§ Problem requirements: Will you print the entries starting at the line that contains "The width and height of the screenshot is (1064, 500)." and continuing through the last entry, word for word and leaving out the pictures?

§ Entries supplied:
───

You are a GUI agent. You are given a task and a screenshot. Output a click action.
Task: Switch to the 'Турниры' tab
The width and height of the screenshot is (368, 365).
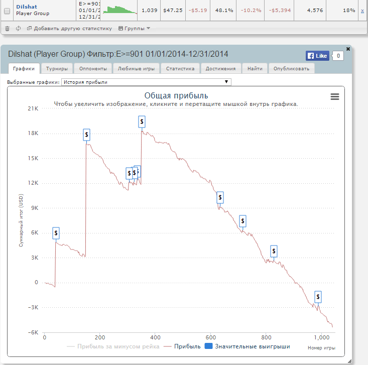tap(57, 68)
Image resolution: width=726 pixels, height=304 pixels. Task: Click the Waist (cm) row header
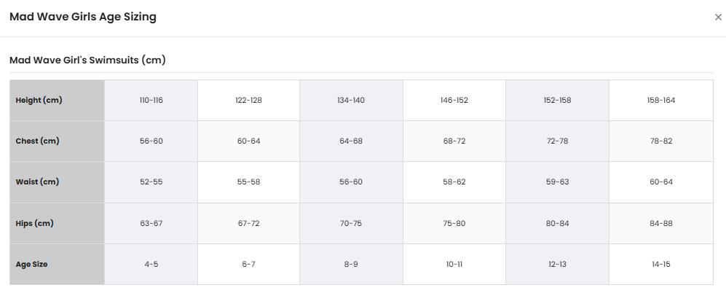pyautogui.click(x=58, y=182)
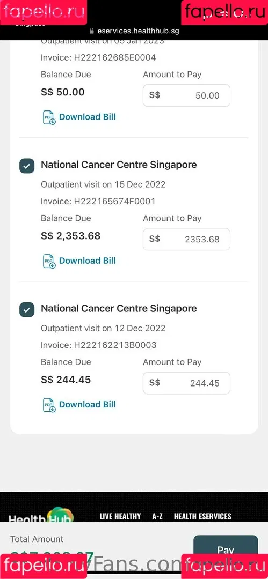268x579 pixels.
Task: Download Bill for invoice H222162685E0004
Action: point(88,117)
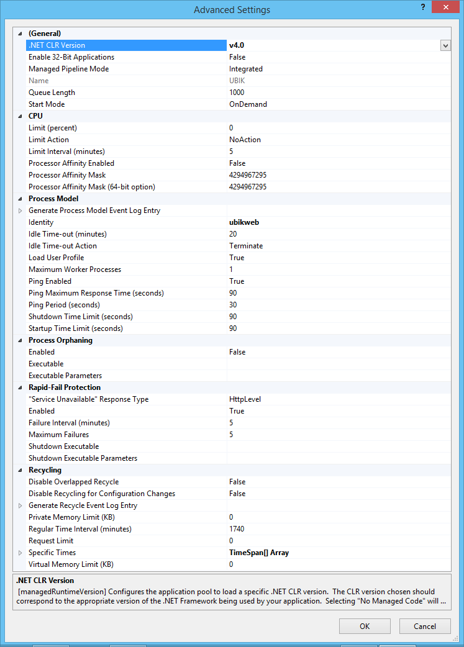Collapse the Process Model category
Viewport: 464px width, 647px height.
[20, 199]
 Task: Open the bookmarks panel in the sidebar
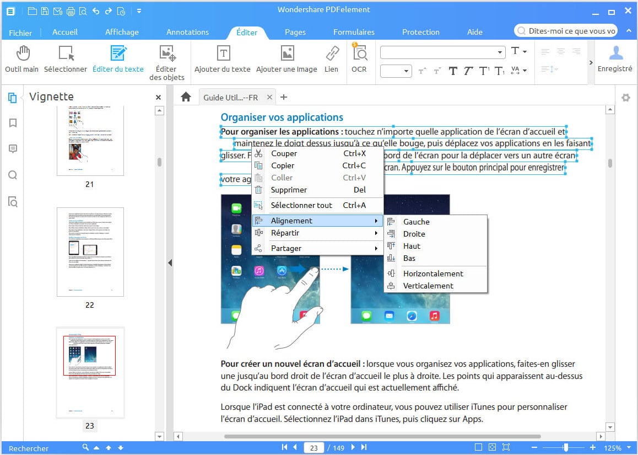13,123
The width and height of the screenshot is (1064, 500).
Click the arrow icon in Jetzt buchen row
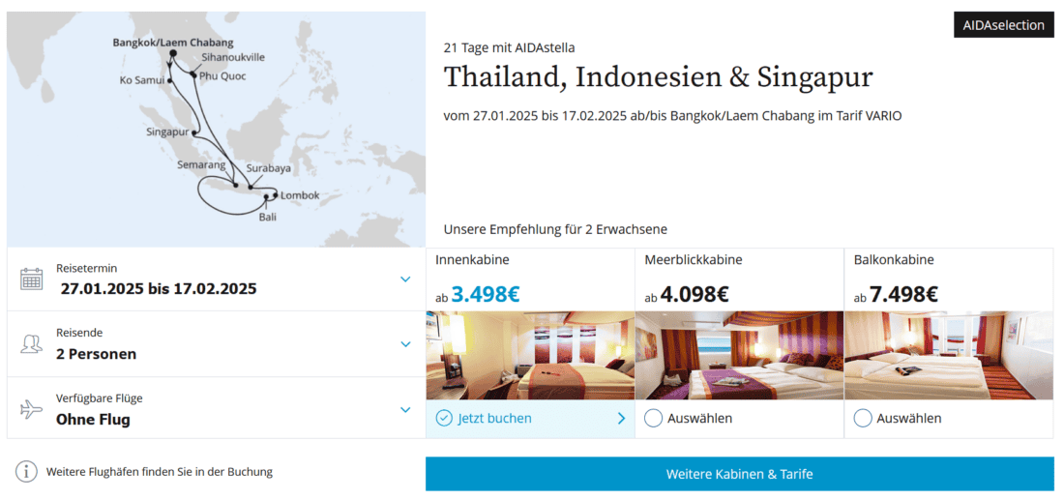pyautogui.click(x=621, y=419)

───

§ Written solution:
The width and height of the screenshot is (1064, 500).
Click the arrow icon in Jetzt buchen row
pyautogui.click(x=621, y=419)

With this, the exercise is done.